Collected data entries:
+--
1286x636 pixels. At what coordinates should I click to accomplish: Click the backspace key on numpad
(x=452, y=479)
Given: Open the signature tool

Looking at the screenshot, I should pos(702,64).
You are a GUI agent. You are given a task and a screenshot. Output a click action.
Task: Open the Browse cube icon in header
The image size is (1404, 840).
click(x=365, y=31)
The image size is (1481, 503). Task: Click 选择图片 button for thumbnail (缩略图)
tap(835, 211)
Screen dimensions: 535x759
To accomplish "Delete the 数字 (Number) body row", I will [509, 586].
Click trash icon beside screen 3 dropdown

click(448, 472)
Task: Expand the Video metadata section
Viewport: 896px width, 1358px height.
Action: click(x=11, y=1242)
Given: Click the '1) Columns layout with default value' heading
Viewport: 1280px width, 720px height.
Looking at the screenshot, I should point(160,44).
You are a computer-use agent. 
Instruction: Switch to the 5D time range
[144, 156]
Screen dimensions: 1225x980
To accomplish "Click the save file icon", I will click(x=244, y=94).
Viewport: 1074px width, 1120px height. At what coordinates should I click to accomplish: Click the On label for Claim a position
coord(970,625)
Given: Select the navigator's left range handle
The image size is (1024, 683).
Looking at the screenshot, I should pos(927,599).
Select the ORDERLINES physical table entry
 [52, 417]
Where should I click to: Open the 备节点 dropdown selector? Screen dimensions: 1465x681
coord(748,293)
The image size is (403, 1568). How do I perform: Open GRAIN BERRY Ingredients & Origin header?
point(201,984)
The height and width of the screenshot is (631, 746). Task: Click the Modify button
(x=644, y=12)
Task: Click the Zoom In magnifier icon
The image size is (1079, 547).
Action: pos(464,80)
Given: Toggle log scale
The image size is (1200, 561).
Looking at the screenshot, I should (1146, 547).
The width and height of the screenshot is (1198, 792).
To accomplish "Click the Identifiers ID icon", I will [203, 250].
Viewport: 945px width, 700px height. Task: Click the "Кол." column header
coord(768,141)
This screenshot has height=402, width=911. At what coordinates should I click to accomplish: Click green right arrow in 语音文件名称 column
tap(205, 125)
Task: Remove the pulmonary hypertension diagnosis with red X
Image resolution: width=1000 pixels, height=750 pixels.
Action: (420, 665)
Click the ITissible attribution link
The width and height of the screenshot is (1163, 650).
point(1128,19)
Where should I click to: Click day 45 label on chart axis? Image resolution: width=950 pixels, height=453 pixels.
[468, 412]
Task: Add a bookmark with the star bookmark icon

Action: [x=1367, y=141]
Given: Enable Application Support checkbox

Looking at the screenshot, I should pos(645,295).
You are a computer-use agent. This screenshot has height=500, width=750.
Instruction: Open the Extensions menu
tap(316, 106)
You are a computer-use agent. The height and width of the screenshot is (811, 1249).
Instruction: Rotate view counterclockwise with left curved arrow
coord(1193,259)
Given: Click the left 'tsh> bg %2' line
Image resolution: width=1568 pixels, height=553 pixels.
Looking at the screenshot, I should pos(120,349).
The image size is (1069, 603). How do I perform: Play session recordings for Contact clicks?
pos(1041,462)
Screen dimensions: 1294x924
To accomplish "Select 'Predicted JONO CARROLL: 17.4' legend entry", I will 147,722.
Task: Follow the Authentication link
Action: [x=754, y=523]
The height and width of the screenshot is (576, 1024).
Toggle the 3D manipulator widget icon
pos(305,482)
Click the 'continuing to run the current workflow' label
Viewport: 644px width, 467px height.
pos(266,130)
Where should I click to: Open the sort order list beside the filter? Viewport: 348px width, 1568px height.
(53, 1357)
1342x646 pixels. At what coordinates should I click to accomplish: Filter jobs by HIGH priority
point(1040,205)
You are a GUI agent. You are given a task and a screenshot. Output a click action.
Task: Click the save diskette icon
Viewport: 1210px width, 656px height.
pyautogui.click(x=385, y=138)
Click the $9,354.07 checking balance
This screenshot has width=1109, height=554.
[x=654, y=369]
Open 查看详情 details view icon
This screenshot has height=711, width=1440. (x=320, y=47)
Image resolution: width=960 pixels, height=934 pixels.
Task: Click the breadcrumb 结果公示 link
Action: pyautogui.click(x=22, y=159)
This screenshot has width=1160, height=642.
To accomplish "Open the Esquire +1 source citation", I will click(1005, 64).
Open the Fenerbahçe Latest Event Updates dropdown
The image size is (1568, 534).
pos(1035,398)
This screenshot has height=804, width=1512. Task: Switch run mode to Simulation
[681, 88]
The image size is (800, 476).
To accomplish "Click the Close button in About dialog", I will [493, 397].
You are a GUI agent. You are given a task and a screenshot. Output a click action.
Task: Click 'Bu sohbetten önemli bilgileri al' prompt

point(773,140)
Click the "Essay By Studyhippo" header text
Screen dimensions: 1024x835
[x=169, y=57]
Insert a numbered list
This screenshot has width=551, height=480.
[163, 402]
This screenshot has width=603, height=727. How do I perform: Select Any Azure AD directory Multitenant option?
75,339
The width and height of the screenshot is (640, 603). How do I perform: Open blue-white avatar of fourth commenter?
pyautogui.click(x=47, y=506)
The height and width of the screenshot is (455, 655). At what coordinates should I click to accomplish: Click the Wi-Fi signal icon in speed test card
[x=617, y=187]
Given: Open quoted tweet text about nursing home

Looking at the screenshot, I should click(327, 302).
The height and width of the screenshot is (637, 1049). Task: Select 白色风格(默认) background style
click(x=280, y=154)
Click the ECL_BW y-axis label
+--
* **EXERCISE GOAL**
Write out the data above again, word for word.

* **YOUR SOLUTION**
1286x636 pixels. At what coordinates should I click to accomplish: Click the backspace key on numpad
(x=452, y=479)
Given: Open the signature tool

Looking at the screenshot, I should pos(702,64).
You are a GUI agent. You are given a task and a screenshot. Output a click action.
Task: Open the Browse cube icon in header
The image size is (1404, 840).
click(x=365, y=31)
The image size is (1481, 503). Task: Click 选择图片 button for thumbnail (缩略图)
tap(835, 211)
Screen dimensions: 535x759
To accomplish "Delete the 数字 (Number) body row", I will [509, 586].
Click trash icon beside screen 3 dropdown

click(448, 472)
Task: Expand the Video metadata section
Viewport: 896px width, 1358px height.
Action: click(x=11, y=1242)
Given: Click the '1) Columns layout with default value' heading
Viewport: 1280px width, 720px height.
Looking at the screenshot, I should point(160,44).
You are a computer-use agent. 
Instruction: Switch to the 5D time range
[144, 156]
Screen dimensions: 1225x980
To accomplish "Click the save file icon", I will click(x=244, y=94).
Viewport: 1074px width, 1120px height. At what coordinates should I click to accomplish: Click the On label for Claim a position
coord(970,625)
Given: Select the navigator's left range handle
The image size is (1024, 683).
Looking at the screenshot, I should pos(927,599).
Select the ORDERLINES physical table entry
 [52, 417]
Where should I click to: Open the 备节点 dropdown selector? Screen dimensions: 1465x681
coord(748,293)
The image size is (403, 1568). How do I perform: Open GRAIN BERRY Ingredients & Origin header?
point(201,984)
The height and width of the screenshot is (631, 746). Task: Click the Modify button
(x=644, y=12)
Task: Click the Zoom In magnifier icon
The image size is (1079, 547).
Action: pos(464,80)
Given: Toggle log scale
The image size is (1200, 561).
Looking at the screenshot, I should (1146, 547).
The width and height of the screenshot is (1198, 792).
To accomplish "Click the Identifiers ID icon", I will [203, 250].
Viewport: 945px width, 700px height. Task: Click the "Кол." column header
coord(768,141)
This screenshot has height=402, width=911. At what coordinates should I click to accomplish: Click green right arrow in 语音文件名称 column
tap(205, 125)
Task: Remove the pulmonary hypertension diagnosis with red X
Image resolution: width=1000 pixels, height=750 pixels.
Action: (420, 665)
Click the ITissible attribution link
The width and height of the screenshot is (1163, 650).
point(1128,19)
Where should I click to: Click day 45 label on chart axis? Image resolution: width=950 pixels, height=453 pixels.
[468, 412]
Task: Add a bookmark with the star bookmark icon

Action: [x=1367, y=141]
Given: Enable Application Support checkbox

Looking at the screenshot, I should pos(645,295).
You are a computer-use agent. This screenshot has height=500, width=750.
Instruction: Open the Extensions menu
tap(316, 106)
You are a computer-use agent. The height and width of the screenshot is (811, 1249).
Instruction: Rotate view counterclockwise with left curved arrow
coord(1193,259)
Given: Click the left 'tsh> bg %2' line
Image resolution: width=1568 pixels, height=553 pixels.
Looking at the screenshot, I should pos(120,349).
The image size is (1069, 603). How do I perform: Play session recordings for Contact clicks?
pos(1041,462)
Screen dimensions: 1294x924
To accomplish "Select 'Predicted JONO CARROLL: 17.4' legend entry", I will 147,722.
Task: Follow the Authentication link
Action: [x=754, y=523]
The height and width of the screenshot is (576, 1024).
Toggle the 3D manipulator widget icon
pos(305,482)
Click the 'continuing to run the current workflow' label
Viewport: 644px width, 467px height.
pos(266,130)
Where should I click to: Open the sort order list beside the filter? Viewport: 348px width, 1568px height.
(53, 1357)
1342x646 pixels. At what coordinates should I click to accomplish: Filter jobs by HIGH priority
point(1040,205)
You are a GUI agent. You are given a task and a screenshot. Output a click action.
Task: Click the save diskette icon
Viewport: 1210px width, 656px height.
pyautogui.click(x=385, y=138)
Click the $9,354.07 checking balance
This screenshot has width=1109, height=554.
[x=654, y=369]
Open 查看详情 details view icon
This screenshot has height=711, width=1440. (x=320, y=47)
Image resolution: width=960 pixels, height=934 pixels.
Task: Click the breadcrumb 结果公示 link
Action: pyautogui.click(x=22, y=159)
This screenshot has width=1160, height=642.
To accomplish "Open the Esquire +1 source citation", I will click(1005, 64).
Open the Fenerbahçe Latest Event Updates dropdown
The image size is (1568, 534).
pos(1035,398)
This screenshot has height=804, width=1512. Task: Switch run mode to Simulation
[681, 88]
The image size is (800, 476).
To accomplish "Click the Close button in About dialog", I will [493, 397].
You are a GUI agent. You are given a task and a screenshot. Output a click action.
Task: Click 'Bu sohbetten önemli bilgileri al' prompt

point(773,140)
Click the "Essay By Studyhippo" header text
Screen dimensions: 1024x835
[x=169, y=57]
Insert a numbered list
This screenshot has width=551, height=480.
[163, 402]
This screenshot has width=603, height=727. How do I perform: Select Any Azure AD directory Multitenant option?
75,339
The width and height of the screenshot is (640, 603). How do I perform: Open blue-white avatar of fourth commenter?
pyautogui.click(x=47, y=506)
The height and width of the screenshot is (455, 655). At what coordinates should I click to accomplish: Click the Wi-Fi signal icon in speed test card
[x=617, y=187]
Given: Open quoted tweet text about nursing home

Looking at the screenshot, I should click(327, 302).
The height and width of the screenshot is (637, 1049). Task: Select 白色风格(默认) background style
click(x=280, y=154)
Click the ECL_BW y-axis label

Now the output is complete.